"Life After Life"
Aug. 12th, 2013 09:28 pmI thought it would be an amusing and clever conceit, having a heroine who relives again and again, but Kate Atkinson really wrote a grisly WWII novel (and the part with the abusive husband was entirely hideous and unnecessary.) That said, it's amazing how quickly 500 pages went by, and the domestic drama was entertaining.
__ Pepper Engine / tongue press / standpipe
- (Birth:) A prawn peeled, a nut shelled.
- "Strictly speaking though," Hugh said, "can a house be a corner? Isn't it at one?" <> So this is marriage, Sylvie thought.

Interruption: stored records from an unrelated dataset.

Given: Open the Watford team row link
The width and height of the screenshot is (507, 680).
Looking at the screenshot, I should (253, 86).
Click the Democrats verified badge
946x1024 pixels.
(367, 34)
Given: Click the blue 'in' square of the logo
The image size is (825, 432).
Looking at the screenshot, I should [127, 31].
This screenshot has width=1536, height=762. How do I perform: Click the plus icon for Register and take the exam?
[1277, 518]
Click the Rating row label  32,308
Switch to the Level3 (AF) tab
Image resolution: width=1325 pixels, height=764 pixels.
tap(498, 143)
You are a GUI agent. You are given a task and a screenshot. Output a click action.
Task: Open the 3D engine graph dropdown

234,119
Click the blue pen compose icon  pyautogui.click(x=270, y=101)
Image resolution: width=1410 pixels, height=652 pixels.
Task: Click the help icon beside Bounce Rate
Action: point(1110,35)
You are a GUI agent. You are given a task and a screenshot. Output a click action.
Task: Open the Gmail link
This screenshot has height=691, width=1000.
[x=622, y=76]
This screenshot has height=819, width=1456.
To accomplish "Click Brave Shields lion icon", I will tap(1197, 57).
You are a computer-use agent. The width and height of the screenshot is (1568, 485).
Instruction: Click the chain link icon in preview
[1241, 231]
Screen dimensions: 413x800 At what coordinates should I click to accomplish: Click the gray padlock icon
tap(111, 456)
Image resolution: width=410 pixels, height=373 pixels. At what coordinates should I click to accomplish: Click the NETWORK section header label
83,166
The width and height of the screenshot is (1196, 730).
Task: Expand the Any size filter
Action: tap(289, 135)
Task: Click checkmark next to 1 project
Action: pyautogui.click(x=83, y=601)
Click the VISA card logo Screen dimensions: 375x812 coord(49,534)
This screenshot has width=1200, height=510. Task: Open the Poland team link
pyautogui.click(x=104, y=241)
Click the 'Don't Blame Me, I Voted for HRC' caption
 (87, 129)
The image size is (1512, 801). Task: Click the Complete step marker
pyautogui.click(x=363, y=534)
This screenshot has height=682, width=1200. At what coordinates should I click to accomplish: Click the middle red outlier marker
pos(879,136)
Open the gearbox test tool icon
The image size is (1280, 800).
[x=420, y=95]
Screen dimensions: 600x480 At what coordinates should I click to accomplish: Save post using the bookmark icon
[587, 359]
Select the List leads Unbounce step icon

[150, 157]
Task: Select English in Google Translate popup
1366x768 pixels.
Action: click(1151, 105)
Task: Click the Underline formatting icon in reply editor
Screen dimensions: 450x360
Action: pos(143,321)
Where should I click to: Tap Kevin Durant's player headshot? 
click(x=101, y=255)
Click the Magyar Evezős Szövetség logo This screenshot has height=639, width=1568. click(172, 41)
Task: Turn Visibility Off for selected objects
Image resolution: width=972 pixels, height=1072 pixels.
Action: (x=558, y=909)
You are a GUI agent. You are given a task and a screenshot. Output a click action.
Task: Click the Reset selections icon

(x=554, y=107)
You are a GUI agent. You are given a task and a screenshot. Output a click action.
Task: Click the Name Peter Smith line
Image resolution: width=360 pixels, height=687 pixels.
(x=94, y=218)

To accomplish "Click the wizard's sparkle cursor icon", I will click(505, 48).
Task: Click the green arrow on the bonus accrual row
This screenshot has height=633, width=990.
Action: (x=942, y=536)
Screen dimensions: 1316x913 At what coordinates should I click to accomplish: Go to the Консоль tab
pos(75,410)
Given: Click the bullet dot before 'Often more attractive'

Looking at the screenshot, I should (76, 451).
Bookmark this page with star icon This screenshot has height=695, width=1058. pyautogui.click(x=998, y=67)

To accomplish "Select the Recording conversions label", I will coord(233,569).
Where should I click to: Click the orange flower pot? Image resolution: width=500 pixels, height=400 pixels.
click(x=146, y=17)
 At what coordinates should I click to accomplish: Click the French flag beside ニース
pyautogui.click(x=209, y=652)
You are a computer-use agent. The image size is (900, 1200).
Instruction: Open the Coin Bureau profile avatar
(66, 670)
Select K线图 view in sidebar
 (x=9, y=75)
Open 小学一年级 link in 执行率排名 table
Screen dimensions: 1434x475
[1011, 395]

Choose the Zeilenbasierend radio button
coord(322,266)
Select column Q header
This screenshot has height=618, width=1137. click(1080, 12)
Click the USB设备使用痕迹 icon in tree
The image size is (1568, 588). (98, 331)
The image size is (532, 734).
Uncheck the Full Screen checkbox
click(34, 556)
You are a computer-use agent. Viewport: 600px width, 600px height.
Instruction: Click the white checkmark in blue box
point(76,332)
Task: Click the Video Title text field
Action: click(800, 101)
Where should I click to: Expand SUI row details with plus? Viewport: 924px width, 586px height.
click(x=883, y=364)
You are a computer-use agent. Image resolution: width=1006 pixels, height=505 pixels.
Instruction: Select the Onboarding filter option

- the somewhat random embellishments the seasons brought with them - sun, clouds, birds, a stray cricket ball arcing silently overhead
- The silver sugar bowl... went shooting through the air, lumps of sugar scattering like blind dice across the green of the lawn.
- His widow hid the clock beneath her skirts, bemoaning the passing of the crinoline. Lottie appeared to chime on the quarter, disconcerting the creditors. Luckily they were not in the room when she struck the hour.
- Mrs. Glover.. was of the opinion that five senses were too many, let alone adding on another one.
- Jimmy's arrival had the effect of making Ursula feel as if she was being pushed away from the heart of the family, like an object at the edge of an overcrowded table.
- "The ghost of Escoffier is at your back today, Mrs. Glover." Mrs. Glover couldn't help but glance behind her.
- Ursula declined, fearing enchantment. They were the kind of clothes that might turn you into someone else.
- Sylvie's knowledge.. was random yet far-ranging, "the sign that one has acquired one's learning from novels, rather than an education," according to Sylvie.
- "I would say (life) was more of an endurance race," Sylvie said. "Or an obstacle course." <> "Oh, my dear," Hugh said, suddenly solicitous, "not that bad, surely?"
- He prodded his enormous tongue, like an ox's, against the portcullis of her teeth.
- ("One day," Ursula said to Pamela, "my communion with our mother will consist entirely of the names of the great writers of the past," and Pamela said, "I think it probably already does.")
- Or a Catholic, or a coal miner or anyone foreign... The unsuitable males were legion.)
- Sandbags were being stacked along the bridge, being stacked everywhere, and Ursula thought it was just as well there was so much sand in the world.
- She could hear incendiaries clattering down on a roof nearby, sounding like a giant coal scuttle being emptied. The sky was alight. A chandelier flare fell, as graceful as fireworks.
- Power obviously provided a peculiar kind of stamina.
- This was her new favorite game, deciding how the people she knew would have dealt with the Nazi oligarchs.
- There was something primitive about the human chain they had formed, passing debris in baskets from hand to hand, from the top of the mound to the bottom. They could have been slaves building the pyramids - or in this case, excavating them.
- Miss Woolf, on the other hand, was two pounds up by the time the Blitz started (playing poker).
- (On dates) they had found themselves at bombsites, like sightseers viewing ancient ruins.